I had a thought while watching this week's "Cotorno": Is this show just not as interesting now that everybody knows what Hannibal is up to?  The first two seasons wrung buckets of tension from dramatic irony.  Everyone watching knows Hannibal's true nature, and we're just waiting for the characters on the show to catch up.  Season two raised the stakes even more, presenting Will as the only one convinced of Hannibal's evil for the majority of the episodes, and introducing a new level of gamesmanship between the two.  Now that everybody is aware of Hannibal's murderous ways, it's just a straightforward race to get him, rather than the mystery it was in season one or the cat-and-mouse game that existed between he and Will in season two.  Because the show can't move too quickly and have Hannibal get caught, it runs the risk of turning him into a supervillain, always two steps ahead even when it seems like he isn't, and somehow scampering off just in the nick of time.

Really, the problem boils down to structure more than anything.  Season two was breathlessly paced, constantly lunging forward with reckless abandon.  Even the trial episode near the beginning, which seemed to be most people's least favorite episode last year, moved the story forward much more than anything we've gotten so far this year.  Season three probably couldn't ever match that, but the first season didn't have a bullet train narrative either, and it worked out fine.  What it did have was the underlying structure of its cases of the week to hold everything together.  We live in an age where the word "procedural" gets a reaction similar to a baby being forced to eat vegetables, but it's awfully valuable in giving episodes a structure while you play around with longer narratives in the spaces between.  Without that, season three is waffling under the weight of its own intense serialization.  After all, even season two had a case of the week in over half of its episodes.

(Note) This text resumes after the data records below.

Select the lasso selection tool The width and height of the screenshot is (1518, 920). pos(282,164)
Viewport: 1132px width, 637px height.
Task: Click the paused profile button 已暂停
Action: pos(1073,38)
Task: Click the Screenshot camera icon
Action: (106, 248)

These complaints aren't show-killing ones though.  Season three may be a step down from its first two seasons, but a limping Hannibal is still stronger than almost everything else on television.  Plus, there has been some compelling material amidst the sluggishness.  As mentioned before, "Antipasto" was a great premiere, and this season has continued to explore its most fascinating theme: the idea that it's both terrifying and liberating for somebody else to truly know you.  If nothing else, season three has emphasized just how brilliantly laid out season two was, giving so many characters different motivations for wanting to seek vengeance against Hannibal Lecter.  We're only five episodes in, so things could come together eventually and render all of these points moot.  I just hope it happens sooner than later, especially given that this season could very well be its last, if nobody else picks it up after NBC cancelled it.  So get it together, Fuller and crew -- stop stalling and show us your design.